The Pearl Harbor Aviation Museum takes visitors to the top of Ford Island’s restored control tower. Photo: Courtesy of the Pearl Harbor Aviation Museum
• Also on Ford Island, the Pearl Harbor Aviation Museum opened the Tower Top Tour, which takes visitors to an operations building, through a fire station exhibit and up an elevator to the top of the red-and-white control tower, which was completed just months after the attack on December 7, 1941. After a $7 million renovation, the tower gives visitors a 360-degree view of Battleship Row, military bases, and the USS Arizona Memorial.
“The Ford Island Control Tower stands as a symbol of resilience and peace, watching over this sacred land,” Elissa Lines, executive director of the Pearl Harbor Aviation Museum, said in a statement. “It’s time for the world to witness Pearl Harbor from an aerial perspective.”
There are only 120 Top of the Tower tickets each day, so it’s best to book early.
• Earlier this year, Hilton Hawaiian Village’s long-standing Friday night fireworks tradition returned after a two-year hiatus due to Covid-19 restrictions.
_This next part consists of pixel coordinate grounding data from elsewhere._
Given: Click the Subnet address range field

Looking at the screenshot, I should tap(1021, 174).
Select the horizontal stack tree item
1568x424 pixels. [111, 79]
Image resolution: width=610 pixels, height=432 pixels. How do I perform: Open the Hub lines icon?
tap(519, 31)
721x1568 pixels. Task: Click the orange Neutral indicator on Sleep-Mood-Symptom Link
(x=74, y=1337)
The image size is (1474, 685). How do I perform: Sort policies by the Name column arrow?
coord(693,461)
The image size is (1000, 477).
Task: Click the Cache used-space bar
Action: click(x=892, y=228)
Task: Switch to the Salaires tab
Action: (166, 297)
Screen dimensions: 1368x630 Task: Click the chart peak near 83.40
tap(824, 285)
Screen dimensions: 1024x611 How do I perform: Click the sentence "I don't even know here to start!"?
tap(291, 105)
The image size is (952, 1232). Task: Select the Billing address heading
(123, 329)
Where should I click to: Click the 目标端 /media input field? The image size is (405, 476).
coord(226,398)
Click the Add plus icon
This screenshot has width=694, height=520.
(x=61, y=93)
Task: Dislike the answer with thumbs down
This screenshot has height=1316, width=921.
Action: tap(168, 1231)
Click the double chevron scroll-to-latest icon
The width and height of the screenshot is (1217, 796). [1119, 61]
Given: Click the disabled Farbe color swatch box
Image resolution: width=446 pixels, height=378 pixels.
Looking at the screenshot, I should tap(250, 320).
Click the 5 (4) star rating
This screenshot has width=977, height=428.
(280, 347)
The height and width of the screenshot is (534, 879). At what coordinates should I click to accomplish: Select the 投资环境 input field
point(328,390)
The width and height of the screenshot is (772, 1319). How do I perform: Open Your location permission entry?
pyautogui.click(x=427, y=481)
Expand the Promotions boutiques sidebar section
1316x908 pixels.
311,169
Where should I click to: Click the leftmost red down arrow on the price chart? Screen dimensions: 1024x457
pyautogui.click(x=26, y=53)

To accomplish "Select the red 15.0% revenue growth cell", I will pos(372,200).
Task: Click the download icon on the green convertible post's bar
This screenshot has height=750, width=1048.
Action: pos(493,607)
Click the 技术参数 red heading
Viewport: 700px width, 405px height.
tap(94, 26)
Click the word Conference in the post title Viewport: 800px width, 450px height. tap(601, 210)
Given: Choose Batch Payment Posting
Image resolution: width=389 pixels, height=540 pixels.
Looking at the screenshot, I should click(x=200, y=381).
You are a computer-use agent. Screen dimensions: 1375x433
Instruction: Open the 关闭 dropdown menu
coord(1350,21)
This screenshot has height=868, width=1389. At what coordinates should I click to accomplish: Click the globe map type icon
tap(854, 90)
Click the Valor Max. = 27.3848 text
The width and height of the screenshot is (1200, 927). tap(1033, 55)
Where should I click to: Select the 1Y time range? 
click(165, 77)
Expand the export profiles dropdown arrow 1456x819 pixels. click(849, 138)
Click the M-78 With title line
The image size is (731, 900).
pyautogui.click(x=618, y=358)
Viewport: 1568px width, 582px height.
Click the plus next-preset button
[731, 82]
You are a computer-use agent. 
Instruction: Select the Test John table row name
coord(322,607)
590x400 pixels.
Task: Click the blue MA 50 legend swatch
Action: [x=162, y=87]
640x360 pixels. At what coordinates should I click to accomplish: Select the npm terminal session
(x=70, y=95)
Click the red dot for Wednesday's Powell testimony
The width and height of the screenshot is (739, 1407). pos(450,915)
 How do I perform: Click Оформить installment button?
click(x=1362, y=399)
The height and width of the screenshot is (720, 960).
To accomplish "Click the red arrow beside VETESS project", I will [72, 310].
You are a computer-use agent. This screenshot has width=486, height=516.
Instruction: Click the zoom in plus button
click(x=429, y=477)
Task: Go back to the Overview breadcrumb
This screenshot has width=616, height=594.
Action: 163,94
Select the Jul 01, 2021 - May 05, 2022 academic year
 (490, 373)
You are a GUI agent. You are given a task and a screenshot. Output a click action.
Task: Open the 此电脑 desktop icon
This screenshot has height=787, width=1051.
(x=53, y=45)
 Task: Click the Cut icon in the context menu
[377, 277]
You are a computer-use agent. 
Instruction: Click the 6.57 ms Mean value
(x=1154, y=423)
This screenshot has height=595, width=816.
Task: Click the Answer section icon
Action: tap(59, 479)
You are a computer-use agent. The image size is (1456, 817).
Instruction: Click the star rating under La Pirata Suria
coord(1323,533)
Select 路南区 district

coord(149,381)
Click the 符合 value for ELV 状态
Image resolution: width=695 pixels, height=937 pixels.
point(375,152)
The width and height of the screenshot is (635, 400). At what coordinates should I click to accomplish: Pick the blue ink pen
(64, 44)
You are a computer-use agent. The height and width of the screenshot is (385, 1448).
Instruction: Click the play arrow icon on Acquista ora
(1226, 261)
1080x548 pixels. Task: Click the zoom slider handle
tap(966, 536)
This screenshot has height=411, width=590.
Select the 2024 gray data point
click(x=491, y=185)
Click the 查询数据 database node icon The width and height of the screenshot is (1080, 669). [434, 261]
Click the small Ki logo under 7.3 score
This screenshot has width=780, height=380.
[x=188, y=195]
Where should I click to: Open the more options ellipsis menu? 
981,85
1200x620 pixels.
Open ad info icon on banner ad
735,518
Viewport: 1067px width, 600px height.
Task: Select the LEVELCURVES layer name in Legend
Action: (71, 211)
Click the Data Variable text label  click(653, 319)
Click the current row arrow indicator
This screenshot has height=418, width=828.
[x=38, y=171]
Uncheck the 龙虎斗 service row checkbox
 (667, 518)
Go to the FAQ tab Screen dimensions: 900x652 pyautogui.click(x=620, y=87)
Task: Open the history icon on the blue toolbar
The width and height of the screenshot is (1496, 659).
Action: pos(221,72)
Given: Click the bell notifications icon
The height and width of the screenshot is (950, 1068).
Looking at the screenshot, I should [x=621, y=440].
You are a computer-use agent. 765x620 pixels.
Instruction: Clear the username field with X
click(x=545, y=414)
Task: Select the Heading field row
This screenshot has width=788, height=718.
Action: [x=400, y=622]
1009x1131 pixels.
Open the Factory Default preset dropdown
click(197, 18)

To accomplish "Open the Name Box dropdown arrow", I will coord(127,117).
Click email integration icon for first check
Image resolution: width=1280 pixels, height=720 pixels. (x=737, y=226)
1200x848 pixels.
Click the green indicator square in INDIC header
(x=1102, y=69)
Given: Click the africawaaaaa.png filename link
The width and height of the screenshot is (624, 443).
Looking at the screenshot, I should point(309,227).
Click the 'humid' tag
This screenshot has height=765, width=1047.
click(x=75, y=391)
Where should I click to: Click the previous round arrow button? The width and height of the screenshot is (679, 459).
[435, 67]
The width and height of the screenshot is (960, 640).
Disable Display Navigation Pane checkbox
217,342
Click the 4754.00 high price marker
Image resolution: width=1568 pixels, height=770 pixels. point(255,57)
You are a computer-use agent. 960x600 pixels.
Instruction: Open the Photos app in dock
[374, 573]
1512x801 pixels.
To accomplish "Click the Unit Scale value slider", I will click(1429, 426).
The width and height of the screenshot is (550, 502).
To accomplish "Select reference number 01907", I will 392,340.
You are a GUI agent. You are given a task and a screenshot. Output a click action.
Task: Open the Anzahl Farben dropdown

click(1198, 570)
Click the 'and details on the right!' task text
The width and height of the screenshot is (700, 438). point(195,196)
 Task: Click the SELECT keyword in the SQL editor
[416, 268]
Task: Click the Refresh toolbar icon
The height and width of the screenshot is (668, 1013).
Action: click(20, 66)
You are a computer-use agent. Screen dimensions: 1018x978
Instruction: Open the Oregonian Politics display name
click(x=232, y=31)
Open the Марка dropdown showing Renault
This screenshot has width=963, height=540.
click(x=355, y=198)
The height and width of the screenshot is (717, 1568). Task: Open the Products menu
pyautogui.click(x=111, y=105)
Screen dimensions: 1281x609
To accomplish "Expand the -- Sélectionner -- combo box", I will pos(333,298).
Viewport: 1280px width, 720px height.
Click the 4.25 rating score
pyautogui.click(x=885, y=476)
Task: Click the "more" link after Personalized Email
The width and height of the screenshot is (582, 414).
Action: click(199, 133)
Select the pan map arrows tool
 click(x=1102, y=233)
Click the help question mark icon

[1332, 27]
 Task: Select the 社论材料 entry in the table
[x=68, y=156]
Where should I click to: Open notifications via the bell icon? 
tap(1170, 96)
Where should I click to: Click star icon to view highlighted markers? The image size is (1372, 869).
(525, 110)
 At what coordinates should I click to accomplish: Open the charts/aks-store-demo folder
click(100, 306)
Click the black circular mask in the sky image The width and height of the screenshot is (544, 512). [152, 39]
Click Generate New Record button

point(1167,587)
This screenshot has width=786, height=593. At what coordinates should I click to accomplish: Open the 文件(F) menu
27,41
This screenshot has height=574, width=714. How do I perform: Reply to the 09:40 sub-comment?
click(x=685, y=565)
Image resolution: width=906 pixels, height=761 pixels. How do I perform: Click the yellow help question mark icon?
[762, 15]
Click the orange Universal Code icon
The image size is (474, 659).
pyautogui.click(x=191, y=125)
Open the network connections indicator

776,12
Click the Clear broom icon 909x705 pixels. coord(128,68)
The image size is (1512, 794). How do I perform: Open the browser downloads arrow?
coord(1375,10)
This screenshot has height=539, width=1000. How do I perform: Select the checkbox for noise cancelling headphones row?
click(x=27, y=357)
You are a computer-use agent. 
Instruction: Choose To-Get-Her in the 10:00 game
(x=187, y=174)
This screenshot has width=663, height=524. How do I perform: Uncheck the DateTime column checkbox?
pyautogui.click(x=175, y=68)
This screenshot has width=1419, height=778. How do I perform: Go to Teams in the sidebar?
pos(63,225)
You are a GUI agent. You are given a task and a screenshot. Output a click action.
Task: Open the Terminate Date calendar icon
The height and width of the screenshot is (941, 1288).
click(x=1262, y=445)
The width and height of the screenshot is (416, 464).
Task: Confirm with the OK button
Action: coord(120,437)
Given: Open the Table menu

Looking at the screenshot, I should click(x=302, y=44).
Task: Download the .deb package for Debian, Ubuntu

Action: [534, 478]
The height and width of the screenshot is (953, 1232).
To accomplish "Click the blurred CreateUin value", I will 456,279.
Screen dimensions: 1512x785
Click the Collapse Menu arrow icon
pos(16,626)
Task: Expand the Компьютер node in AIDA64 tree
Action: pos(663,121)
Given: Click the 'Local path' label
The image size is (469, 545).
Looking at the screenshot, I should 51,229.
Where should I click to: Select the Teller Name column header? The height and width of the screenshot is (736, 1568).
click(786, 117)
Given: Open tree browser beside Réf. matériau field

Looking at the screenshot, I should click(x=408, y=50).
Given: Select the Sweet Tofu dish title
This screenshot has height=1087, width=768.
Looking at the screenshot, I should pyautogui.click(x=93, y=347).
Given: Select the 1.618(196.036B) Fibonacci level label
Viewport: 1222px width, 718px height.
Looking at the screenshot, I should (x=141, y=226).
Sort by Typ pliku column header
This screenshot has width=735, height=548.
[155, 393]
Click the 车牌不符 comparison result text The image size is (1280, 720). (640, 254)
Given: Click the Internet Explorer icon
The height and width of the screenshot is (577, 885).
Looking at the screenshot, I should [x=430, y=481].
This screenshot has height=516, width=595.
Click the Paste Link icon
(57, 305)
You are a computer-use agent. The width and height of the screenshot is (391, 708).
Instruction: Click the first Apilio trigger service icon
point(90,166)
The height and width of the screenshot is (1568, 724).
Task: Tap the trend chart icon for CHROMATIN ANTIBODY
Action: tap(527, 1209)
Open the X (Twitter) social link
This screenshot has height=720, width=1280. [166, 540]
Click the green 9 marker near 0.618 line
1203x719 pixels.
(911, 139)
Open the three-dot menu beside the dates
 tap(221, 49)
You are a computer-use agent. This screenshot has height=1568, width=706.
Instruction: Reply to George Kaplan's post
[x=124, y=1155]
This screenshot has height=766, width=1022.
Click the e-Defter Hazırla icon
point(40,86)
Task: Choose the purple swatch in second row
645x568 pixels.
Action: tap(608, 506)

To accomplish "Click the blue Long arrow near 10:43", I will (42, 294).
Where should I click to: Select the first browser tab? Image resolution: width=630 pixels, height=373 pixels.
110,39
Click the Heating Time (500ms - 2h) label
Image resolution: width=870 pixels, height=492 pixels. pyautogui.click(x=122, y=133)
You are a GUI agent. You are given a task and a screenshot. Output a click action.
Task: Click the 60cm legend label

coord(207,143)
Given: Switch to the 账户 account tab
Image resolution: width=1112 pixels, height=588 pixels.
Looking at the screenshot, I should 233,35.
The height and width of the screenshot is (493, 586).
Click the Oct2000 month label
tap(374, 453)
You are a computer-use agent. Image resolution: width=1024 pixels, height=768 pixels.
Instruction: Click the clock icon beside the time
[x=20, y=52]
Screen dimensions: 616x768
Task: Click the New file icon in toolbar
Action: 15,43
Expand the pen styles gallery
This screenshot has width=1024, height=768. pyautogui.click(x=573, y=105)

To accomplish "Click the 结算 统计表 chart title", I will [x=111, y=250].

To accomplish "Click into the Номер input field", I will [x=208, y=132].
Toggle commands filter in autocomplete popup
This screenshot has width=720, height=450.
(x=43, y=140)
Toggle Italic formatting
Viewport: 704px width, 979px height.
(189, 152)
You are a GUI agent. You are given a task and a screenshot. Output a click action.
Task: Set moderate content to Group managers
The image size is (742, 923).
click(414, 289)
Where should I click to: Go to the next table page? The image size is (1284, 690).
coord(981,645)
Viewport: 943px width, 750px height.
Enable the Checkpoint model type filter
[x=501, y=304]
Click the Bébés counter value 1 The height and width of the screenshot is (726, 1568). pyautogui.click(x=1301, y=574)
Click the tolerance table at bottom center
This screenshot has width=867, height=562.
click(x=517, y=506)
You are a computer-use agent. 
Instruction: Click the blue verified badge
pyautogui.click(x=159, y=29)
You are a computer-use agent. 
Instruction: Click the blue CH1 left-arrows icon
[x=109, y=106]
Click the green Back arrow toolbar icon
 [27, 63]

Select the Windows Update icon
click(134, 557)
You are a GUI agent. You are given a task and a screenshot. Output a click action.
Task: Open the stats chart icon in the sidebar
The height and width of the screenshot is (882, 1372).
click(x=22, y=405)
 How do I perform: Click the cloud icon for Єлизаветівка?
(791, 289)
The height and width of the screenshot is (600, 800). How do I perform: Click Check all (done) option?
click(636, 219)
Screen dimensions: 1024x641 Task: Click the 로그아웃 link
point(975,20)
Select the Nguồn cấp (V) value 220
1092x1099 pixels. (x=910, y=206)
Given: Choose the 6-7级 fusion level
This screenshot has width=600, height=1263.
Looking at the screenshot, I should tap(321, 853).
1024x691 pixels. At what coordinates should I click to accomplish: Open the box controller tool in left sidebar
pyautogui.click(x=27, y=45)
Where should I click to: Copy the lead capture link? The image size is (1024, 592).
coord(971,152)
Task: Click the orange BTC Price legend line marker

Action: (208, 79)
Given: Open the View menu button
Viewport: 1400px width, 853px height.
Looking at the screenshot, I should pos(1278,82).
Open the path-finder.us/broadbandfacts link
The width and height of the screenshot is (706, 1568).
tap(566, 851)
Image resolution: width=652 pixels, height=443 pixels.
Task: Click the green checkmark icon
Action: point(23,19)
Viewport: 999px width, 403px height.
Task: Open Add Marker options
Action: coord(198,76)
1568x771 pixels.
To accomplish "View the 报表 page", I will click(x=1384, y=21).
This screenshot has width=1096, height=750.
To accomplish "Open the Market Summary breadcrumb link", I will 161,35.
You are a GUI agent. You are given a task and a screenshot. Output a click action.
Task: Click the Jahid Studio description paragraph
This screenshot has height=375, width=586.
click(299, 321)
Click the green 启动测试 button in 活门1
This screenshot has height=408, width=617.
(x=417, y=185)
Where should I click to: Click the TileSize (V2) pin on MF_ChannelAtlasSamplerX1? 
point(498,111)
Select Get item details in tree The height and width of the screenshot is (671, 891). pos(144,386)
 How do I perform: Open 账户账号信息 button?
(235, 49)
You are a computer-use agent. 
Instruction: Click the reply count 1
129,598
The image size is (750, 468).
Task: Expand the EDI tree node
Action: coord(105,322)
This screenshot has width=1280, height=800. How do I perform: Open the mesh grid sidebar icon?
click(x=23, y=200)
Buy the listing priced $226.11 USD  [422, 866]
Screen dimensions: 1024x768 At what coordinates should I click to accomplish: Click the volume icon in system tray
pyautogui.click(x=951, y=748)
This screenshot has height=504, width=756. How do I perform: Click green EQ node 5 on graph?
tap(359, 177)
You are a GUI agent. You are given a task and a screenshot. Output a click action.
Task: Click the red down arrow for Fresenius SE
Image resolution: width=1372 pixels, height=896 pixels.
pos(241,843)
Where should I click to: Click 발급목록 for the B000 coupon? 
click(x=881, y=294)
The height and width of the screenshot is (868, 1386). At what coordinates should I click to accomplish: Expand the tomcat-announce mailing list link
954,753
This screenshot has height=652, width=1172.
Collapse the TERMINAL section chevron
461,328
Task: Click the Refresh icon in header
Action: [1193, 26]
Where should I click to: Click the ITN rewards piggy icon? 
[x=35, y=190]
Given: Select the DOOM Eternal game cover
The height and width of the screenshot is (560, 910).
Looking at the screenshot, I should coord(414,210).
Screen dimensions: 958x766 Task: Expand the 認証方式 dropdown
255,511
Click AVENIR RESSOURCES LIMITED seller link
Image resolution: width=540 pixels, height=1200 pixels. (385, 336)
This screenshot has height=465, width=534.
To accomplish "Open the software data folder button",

The return of the popular weekly event has opened the door for tour operators to launch evening cruises to see the pyrotechnics spectacular.
Known for its scuba diving tours and whale-watching cruises, Atlantis Cruises now offers a Friday fireworks and cocktail cruise aboard Majestic, a three-level ship with a full-service cocktail lounge and bar. The Waikiki Cruise departs from the Aloha Tower at 19:00 and guests can roam freely and watch the sunset from its decks, listen to live entertainment and enjoy uninterrupted views of the fireworks.
Atlantis Cruises offers a Friday night cocktail cruise to view the fireworks off Waikiki. Photo: Courtesy of Atlantis Adventures
• Hawaii Wow Tours launched a Waikiki gondola experience on the Ala Wai Canal in June. Offers daytime and evening tours, including a Friday night fireworks cruise.
“Our gondola cruises provide that unique romantic or family/friend setting where you can relax and enjoy luxury,” said Chantel Kalmanson, one of the owners of Hawaii Wow. “You can sip chilled sparkling apple cider and enjoy delicious pastries as your friendly personal gondolier takes you on a melodious journey to Magic Island for majestic views of Diamond Head and then passes under three bridges on what we affectionately call the Big Waikiki Channel.’
• On the Big Island, Hawaii Forest & Trail added a private lava tube tour to its Volcano Unveiled tour in 2018 and late last year launched a volunteer tour called the Mauna Kea Summit & Stars Give Back Experience. The tour takes visitors to the Waikoloa Dry Forest to participate in the collection of native seeds before climbing to the summit of Mauna Kea.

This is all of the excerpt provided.